§ **PASSAGE PROVIDED**:
··········
A Florida man took notoriety into his own hands by carving his autograph into a Broward Sheriff’s Office (BSO) marked patrol vehicle.

Officials say the individual, identified as Enderlin Leonce of Margate, FL, etched his full name into the driver-side hood of the cop car before fleeing the scene.

According to an arrest affidavit from the Margate Police Department (MPD), a witness confirmed seeing a person vandalizing the automobile. When police arrived in the area, they saw that the suspect had used a metal utensil to carve “the name is Enderlin Leonce” on the body of the vehicle.

Officers used an Interstate Identification Index search known as a “teletype check” to find the individual responsible for the incident. Records revealed that the suspect lived in a residence near the site of the crime.

Police arrived at the suspect’s residence where Leonce allegedly confessed, “I did it. I committed a crime, and I should be going to jail.” He also showed officers metal pliers with traces of green automotive paint on the tool.

The suspect also implied an apparent motive for his behavior. “I was revolting because [the officer] wouldn’t take me back to Haiti,” Leonce said.
··········
§ **INFORMATION SHOWN**:
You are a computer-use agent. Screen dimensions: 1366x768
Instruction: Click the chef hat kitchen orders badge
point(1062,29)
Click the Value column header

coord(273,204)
··········
§ **ACTIVITY LIST**:
1 - From the passage on the carved patrol car, reproduce verbatim the part that opens with the words containing "According to an" and closes with "of the vehicle.".
2 - In the passage on the carved patrol car, what did Leonce show officers at his residence?

§ **ANSWERS BY ITEM**:
1 -
According to an arrest affidavit from the Margate Police Department (MPD), a witness confirmed seeing a person vandalizing the automobile. When police arrived in the area, they saw that the suspect had used a metal utensil to carve “the name is Enderlin Leonce” on the body of the vehicle.

2 - Metal pliers with traces of green automotive paint on them.